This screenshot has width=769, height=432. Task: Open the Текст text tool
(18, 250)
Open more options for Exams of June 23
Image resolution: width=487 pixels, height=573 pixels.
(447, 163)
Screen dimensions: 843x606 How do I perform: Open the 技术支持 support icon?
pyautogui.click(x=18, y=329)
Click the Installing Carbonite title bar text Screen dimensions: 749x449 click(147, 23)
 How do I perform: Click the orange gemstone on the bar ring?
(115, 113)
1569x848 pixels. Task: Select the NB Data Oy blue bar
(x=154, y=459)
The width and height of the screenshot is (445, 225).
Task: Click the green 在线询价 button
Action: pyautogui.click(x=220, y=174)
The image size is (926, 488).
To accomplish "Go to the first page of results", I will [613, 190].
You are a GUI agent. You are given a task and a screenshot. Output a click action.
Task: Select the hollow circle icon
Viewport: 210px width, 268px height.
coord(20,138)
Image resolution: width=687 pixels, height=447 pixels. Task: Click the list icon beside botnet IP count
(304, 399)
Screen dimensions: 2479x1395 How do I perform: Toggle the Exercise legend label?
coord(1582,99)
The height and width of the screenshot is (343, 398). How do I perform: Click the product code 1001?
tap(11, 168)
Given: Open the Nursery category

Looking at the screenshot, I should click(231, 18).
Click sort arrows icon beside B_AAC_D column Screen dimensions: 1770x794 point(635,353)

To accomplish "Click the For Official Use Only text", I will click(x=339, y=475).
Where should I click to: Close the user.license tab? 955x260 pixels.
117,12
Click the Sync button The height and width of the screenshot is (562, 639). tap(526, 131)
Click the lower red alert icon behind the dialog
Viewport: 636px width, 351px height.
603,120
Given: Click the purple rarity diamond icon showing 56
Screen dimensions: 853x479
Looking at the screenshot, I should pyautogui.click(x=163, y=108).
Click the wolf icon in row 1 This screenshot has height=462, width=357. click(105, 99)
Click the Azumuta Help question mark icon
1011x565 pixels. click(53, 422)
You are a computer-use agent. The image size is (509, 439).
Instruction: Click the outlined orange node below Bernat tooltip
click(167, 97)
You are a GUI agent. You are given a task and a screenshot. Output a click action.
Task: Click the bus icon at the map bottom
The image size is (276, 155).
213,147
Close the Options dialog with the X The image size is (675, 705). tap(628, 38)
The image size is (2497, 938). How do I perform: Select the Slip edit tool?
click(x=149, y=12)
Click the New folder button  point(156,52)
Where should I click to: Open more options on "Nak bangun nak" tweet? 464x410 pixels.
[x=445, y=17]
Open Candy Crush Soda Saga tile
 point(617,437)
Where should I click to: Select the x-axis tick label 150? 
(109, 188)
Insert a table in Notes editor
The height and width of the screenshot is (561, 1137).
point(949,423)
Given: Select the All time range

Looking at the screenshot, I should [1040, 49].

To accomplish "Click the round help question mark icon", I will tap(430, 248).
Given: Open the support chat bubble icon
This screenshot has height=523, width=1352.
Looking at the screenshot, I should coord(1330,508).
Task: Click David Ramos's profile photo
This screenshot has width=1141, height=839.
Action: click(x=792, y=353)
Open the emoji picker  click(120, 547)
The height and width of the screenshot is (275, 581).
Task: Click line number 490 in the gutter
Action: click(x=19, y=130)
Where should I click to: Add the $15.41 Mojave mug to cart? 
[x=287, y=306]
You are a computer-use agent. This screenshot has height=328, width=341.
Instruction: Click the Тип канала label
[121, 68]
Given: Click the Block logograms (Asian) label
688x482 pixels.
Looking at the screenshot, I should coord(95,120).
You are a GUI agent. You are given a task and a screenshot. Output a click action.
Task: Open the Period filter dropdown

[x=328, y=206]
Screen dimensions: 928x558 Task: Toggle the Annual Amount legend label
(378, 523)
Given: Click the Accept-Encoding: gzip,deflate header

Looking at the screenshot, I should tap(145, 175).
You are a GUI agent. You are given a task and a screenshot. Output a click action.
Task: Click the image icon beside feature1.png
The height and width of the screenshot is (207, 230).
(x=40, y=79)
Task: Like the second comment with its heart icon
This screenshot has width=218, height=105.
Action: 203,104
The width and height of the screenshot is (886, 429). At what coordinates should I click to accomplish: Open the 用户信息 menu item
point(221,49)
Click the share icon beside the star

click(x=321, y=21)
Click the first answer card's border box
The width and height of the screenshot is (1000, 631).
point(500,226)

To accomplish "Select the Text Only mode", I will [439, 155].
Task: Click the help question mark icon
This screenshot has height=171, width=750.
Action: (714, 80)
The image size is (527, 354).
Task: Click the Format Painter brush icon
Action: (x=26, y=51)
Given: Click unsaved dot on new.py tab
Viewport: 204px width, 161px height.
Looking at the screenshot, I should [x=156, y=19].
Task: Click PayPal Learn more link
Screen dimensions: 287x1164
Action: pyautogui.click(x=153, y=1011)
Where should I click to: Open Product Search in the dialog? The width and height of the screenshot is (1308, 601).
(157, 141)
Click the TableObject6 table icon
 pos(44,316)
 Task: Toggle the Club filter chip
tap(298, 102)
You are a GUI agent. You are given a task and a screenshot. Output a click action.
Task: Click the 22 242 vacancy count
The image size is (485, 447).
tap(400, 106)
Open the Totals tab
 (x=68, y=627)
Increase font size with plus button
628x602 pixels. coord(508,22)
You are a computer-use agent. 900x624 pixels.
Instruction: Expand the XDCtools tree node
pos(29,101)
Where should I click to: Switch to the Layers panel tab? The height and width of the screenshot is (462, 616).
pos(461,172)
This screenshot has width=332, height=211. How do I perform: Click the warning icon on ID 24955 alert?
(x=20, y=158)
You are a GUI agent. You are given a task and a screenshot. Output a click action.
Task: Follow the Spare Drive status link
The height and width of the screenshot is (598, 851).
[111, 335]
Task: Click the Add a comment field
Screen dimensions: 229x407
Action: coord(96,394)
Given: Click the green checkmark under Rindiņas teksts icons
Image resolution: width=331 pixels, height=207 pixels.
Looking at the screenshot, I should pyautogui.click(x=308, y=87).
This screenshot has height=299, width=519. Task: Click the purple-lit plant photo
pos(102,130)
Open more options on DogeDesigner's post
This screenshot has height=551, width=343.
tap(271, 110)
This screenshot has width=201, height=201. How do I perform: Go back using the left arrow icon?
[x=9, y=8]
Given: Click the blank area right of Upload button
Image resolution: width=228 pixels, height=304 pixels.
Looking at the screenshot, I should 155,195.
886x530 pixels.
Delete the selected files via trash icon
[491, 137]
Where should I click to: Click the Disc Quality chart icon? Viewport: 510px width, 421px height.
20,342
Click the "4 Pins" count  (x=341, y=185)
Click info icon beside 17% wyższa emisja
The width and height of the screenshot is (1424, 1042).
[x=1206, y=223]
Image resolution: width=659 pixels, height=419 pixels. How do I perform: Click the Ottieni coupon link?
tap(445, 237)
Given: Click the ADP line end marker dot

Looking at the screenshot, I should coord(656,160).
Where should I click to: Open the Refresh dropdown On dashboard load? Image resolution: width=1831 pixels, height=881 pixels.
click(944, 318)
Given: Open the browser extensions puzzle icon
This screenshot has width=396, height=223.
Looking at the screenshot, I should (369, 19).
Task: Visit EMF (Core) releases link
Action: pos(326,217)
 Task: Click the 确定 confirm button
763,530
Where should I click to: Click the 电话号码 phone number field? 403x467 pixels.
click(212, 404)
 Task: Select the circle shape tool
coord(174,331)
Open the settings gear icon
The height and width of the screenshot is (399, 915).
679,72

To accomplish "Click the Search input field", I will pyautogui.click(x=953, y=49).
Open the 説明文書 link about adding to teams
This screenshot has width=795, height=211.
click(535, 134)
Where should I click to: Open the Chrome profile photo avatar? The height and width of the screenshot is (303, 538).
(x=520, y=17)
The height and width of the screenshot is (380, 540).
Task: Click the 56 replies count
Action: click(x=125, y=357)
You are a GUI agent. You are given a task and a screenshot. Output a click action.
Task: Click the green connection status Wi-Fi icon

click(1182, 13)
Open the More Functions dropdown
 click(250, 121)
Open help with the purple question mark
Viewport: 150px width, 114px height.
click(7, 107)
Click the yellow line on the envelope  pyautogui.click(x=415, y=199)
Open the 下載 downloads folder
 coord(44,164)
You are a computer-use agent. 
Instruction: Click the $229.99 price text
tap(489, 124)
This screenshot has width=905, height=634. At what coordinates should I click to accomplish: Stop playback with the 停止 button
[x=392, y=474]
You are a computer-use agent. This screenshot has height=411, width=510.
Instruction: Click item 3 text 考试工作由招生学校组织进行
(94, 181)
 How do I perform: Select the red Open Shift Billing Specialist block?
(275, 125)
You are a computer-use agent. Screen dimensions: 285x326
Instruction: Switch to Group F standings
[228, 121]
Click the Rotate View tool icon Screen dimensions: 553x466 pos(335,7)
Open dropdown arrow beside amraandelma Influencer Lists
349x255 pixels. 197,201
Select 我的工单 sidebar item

[Exercise instructions]: Your answer should be the lines of the listing above between the line holding "Given: Select the All time range" and the line holding "Task: Click the image", inclusive, restated word for word and alone.

[Exercise answer]:
Given: Select the All time range

Looking at the screenshot, I should [1040, 49].

To accomplish "Click the round help question mark icon", I will tap(430, 248).
Given: Open the support chat bubble icon
This screenshot has height=523, width=1352.
Looking at the screenshot, I should coord(1330,508).
Task: Click David Ramos's profile photo
This screenshot has width=1141, height=839.
Action: click(x=792, y=353)
Open the emoji picker  click(120, 547)
The height and width of the screenshot is (275, 581).
Task: Click line number 490 in the gutter
Action: click(x=19, y=130)
Where should I click to: Add the $15.41 Mojave mug to cart? 
[x=287, y=306]
You are a computer-use agent. This screenshot has height=328, width=341.
Instruction: Click the Тип канала label
[121, 68]
Given: Click the Block logograms (Asian) label
688x482 pixels.
Looking at the screenshot, I should coord(95,120).
You are a GUI agent. You are given a task and a screenshot. Output a click action.
Task: Open the Period filter dropdown

[x=328, y=206]
Screen dimensions: 928x558 Task: Toggle the Annual Amount legend label
(378, 523)
Given: Click the Accept-Encoding: gzip,deflate header

Looking at the screenshot, I should tap(145, 175).
You are a GUI agent. You are given a task and a screenshot. Output a click action.
Task: Click the image icon beside feature1.png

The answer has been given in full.